100,000! Talk about an artificial number. 99,000 won't do, but roll that odometer over to six digits, and now we're on to something real!

One reply, which I thought was particularly brilliant, was:
Any edge in the markets only exists because there is an inefficiency, and will not last forever. The edge may be 'proven' one day, and 'proven' to be gone the next day. However, in markets, as in plate tectonics, as one edge closes, another one may open. 100,000 trials in the context of sports betting is nuts. At 20 bets a day, it would be close to 14 years before you had that number of bets, and to say that the markets might have changed in that time would be putting it mildly. And if you have a system that produces 20 value bets a day, you should be living in the Cayman Islands long before 14 years has passed by applying Kelly.
At the rate my Strong Draws are showing up, it'll be 645 years before I know if I have an edge or not. The Methuselah Foundation had better get moving.

4 comments:

mouldhouse said...

100k iterations, what a joke.

It amazes me with regularity that people don't understand what's statistically necessary to "prove" or otherwise a "system" or method.

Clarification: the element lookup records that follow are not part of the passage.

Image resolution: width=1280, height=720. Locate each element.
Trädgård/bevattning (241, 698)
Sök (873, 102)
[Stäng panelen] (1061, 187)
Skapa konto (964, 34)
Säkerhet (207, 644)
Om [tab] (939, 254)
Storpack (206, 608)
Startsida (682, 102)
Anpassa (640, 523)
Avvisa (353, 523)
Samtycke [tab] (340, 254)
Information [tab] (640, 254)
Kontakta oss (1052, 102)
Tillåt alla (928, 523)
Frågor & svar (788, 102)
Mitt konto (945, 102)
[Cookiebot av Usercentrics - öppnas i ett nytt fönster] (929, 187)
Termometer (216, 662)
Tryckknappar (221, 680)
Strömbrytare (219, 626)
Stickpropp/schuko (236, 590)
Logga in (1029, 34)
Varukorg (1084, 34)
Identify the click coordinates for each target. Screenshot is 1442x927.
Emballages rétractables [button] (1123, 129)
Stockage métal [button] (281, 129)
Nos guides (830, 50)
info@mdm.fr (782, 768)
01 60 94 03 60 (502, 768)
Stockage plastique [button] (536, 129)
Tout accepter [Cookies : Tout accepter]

100,000 bets on horses that are all priced 200/1 or above might not be significant to "prove" anything. 100 bets at even money with 70 winners and 30 losers will provide confidence to a certain level that there is a winning methodology at work.

It does correctly identify though that just because there was a historical edge, all these markets and edges are dynamic, and past performance is no guarantee of future success!

Imagine paper trading 100k bets before placing one. You'd need to be a millionaire to afford the paper and pens :)

Lazy Trader said...
This comment has been removed by the author.
Lazy Trader said...

As a trader I see no point whatsoever in keeping records maybe they're helpful for all the system/stats bettors. I've done it in the past, thought it was the thing to do but for someone taking ticks here and there I can't see what use it'd be for me to know how well I did in August last year.

I'd recommend trading with the balance off as continually checking the pnl can be counterproductive by either making people take unneccessary risks when they're down or being overcautious to protect profits when up. If I take a big hit on a market I'll check the 30 day or 7 day pnl on the betting history and that's usually enough to convince me I'm doing something right so as to not overreact.

As for birch's idea of needing 100000 bets to prove an edge it's quite obvious he doesn't have an edge. Anyone with an edge knows exactly how it works and when it occurs, you certainly don't need 100000 bets to prove it to yourself or anyone else before using it.

Abu said...

Hi. I'm a relatively new trader. I mainly trade pre-race horse markets. In your opinion, how many bets/trades would be a good marker to see if you do have an edge? Or is it a case of if you are in profit in 3/6/12 months then you have an edge. I realise that you could lose your edge over time, but just wanted your opinion really. Also, as far as keeping records go, to an extent it is helpful in my opinion. Not just in the sense that you know what you have won/lost but you can see which bits you can improve upon, what markets are not that profitable over time or as you have mentioned before in previous posts, which months are not that kind to you.